Yes it is. But that does not make differentiating concat and addition in language desing any less worthwhile. In car crashes, the mistake is usually made by a driver, but I know no-one who says safety belts aren't worthwhile.

Adding chars to an existing string will result in a string as in the language specification.

In fact I didn't make the mistake there. What surprised me was that adding two INDIVIDUAL chars result in a string. When op+ is srictly for mathematical summing, there are no ambiquites.

Adding 2 individual chars in C# (and in D also) will result in an int. Adding an int to a string will box the int and ToString() will be called on the resulted object => result is a string. So 'a' + 'b' + "sssss" = 195 + "sssss" = 195.ToString() + "sssss" = "195sssss".

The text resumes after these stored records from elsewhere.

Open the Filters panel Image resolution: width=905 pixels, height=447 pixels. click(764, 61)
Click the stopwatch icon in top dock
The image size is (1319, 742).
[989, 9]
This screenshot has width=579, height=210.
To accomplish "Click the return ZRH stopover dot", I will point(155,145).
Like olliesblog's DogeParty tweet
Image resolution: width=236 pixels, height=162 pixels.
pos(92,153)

Therefore your first example will work correctly if you convert the int result back to char: (char)('a' + 'b') + "sssss" will render the correct result.

Even if C# would use '~' instead of '+', you had a type conversion problem, not an operator problem, you wrongly assumed that adding two chars will result in a char, not an int. In the hypothetically code 'a' + 'b' ~ "sssss" is also "195sssss".